Tapi karena efek lelah, Eliz meminta aku untuk istrahat sebentar di balcon sambil lihat awan dijam 12 tepat ini. Ya, jam 12 berdasarkan tiang jam taman.
Eliz mengatur nafas lagi, lalu melanjutkan,
"Singkat cerita, kami buru - buru ke London Bridge yang aku sebut dan mendapati Alice yang berada dipinggir pembatas jembatan. Alice sempat menengok ke arah kita, tapi aku melihatnya. Siluet hitam seorang gadis berambut panjang. Aku berpikir ini 'Teman Imajinasi'."
"Alice kemudian berjalan kearah kami, namun suatu...tidak..bukan.. Ugh!" Eliz ragu-ragu dengan apa yang dia ucapkan. Wajahnya memanas sehingga matanya tertutup. Aku berusaha meyakinkan Eliz dengan segala cara. Butuh beberapa waktu sampai akhirnya dia dapat berbicara.
"Ada... banyak tangan, yang menarik tubuh Alice. Kemudian mendorongnya sebelum ia sempat berpaling dan dalam sedetik Alice jatuh ke sungai Thames."

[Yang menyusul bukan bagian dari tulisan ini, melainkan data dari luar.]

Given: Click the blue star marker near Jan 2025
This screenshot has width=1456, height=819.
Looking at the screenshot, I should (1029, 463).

"Aku menyalahkan diriku karena tidak mempercayai Alice. Aku pikir dia akan mati hari itu, tapi Mr. Henkis-Alice's father- bergegas terjun menyelamatkannya. Alice selamat tapi, nyawanya ditukar dengan her father. Beliau kehabisan nafas karena tenggelam terlalu dalam."
Aku melihat air mata Eliz jatuh. "Aku, hik.. tidak bisa memaafkan diriku, hik.. Aku gagal menjadi sahabatnya." Dia terus menangis sambil melihat awan. Aku tau apa yang dirasakan Eliz. Rasa bersalah.

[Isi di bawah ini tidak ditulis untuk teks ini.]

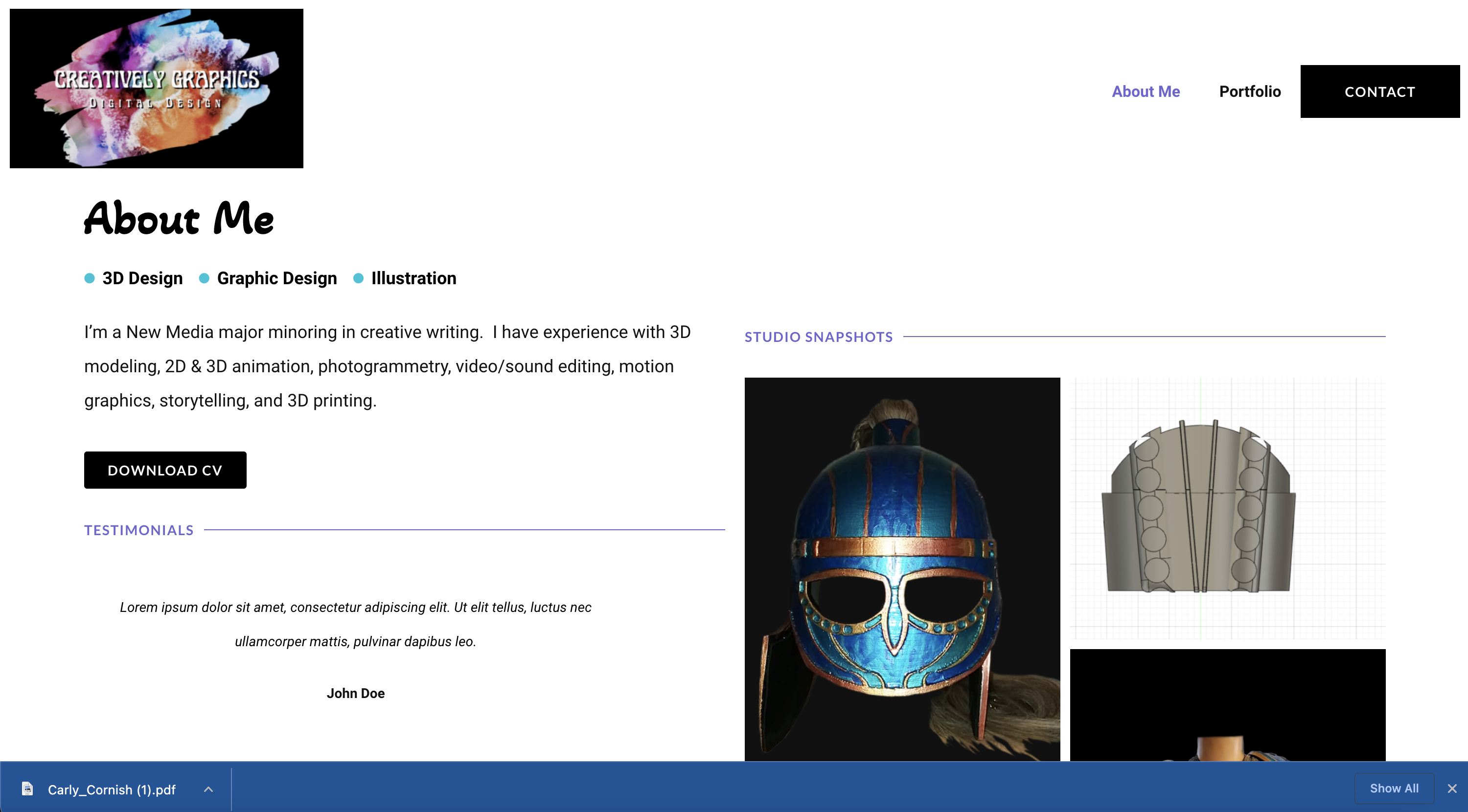1468x812 pixels.
Task: Click the About Me page heading
Action: coord(179,219)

Lalu aku berusaha menghiburnya, "Malah kalau kau tidak memberi tahu tempat Alicia berada, dia mungkin tidak akan bersama kita. Kau malah akan lebih bersalah karena sahabatmu pergi duluan." Eliz memandangku. Dia menyekat air matanya dan membalas, "Thanks Fumika." Ini bukan hal besar, tapi aku membalas, "Onaji (sama-sama)."
"Tapi tetap saja! Berteriak ditelepon saat orang tua masih berbicara itu tidak sopan!" Aku merasa tindakan Eliz heroik tidak tepat. Maka aku menjadi jengkel karena caranya bertindak. "Hehe," Orang yang aku sebut hanya ketawa pahit.
Hah, aku meminta mereka untuk membantuku, tapi tidak mengetahui masalah mereka. Aku terlalu egois ya? Setelah kita menemukan Alice, aku akan meminta maaf padanya.
Aku merenung dan mencerna semua kisah Eliz sambil melihat pemandangan dibawah. Ternyata digedung asrama pun ada taman kecil yang indah untuk jalan-jalan. Sejauh mata memandang, aku melihat pohon dan tanaman bunga berwarna cerah menghiasi jalanan berbatu nan rapih. Aku juga melihat ada beberapa bench atau kursi taman panjang yang berada dibawah pohon rindang.
Tapi aku terkejut melihat salah satu bench yang ditumpangi oleh seseorang, Alice. Dia sepertinya berbicara dengan seseorang. Tapi, siapa? Tidak ada orang disana.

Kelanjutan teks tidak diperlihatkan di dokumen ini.